What the exercise asks: Type out the lines below exactly, pictures excluded.

The data:
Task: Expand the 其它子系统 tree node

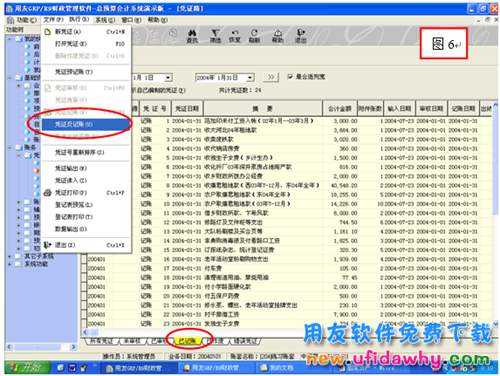Action: [10, 256]
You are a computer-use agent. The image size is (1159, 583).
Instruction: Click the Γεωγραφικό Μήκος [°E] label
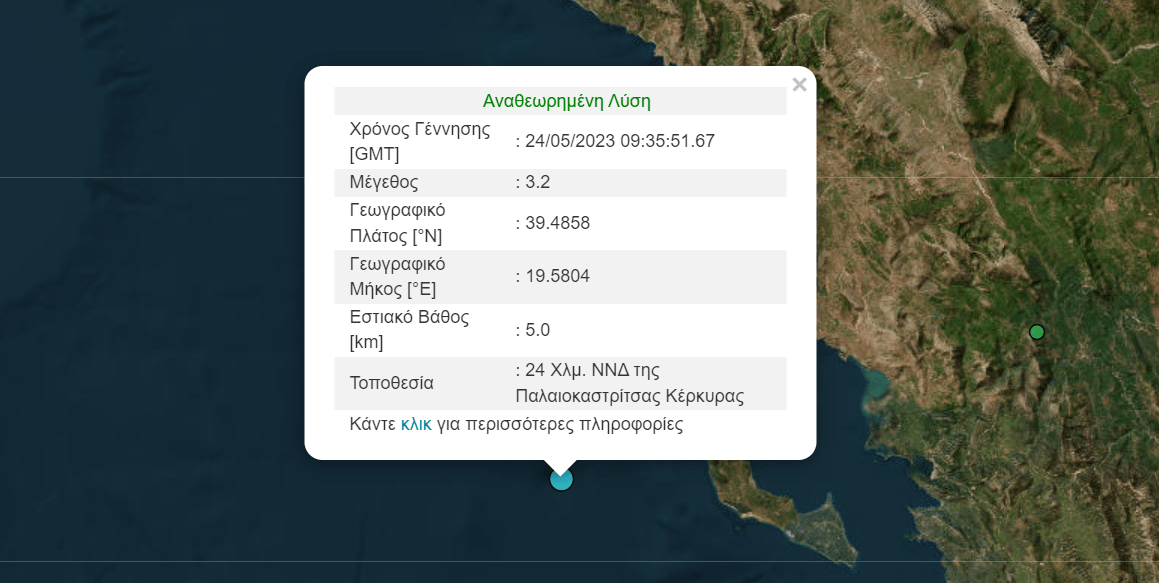pos(398,276)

Output of the exercise:
Task: Expand the 其它子系统 tree node

Action: [10, 256]
You are a computer-use agent. The image size is (1159, 583).
Instruction: Click the Γεωγραφικό Μήκος [°E] label
pos(398,276)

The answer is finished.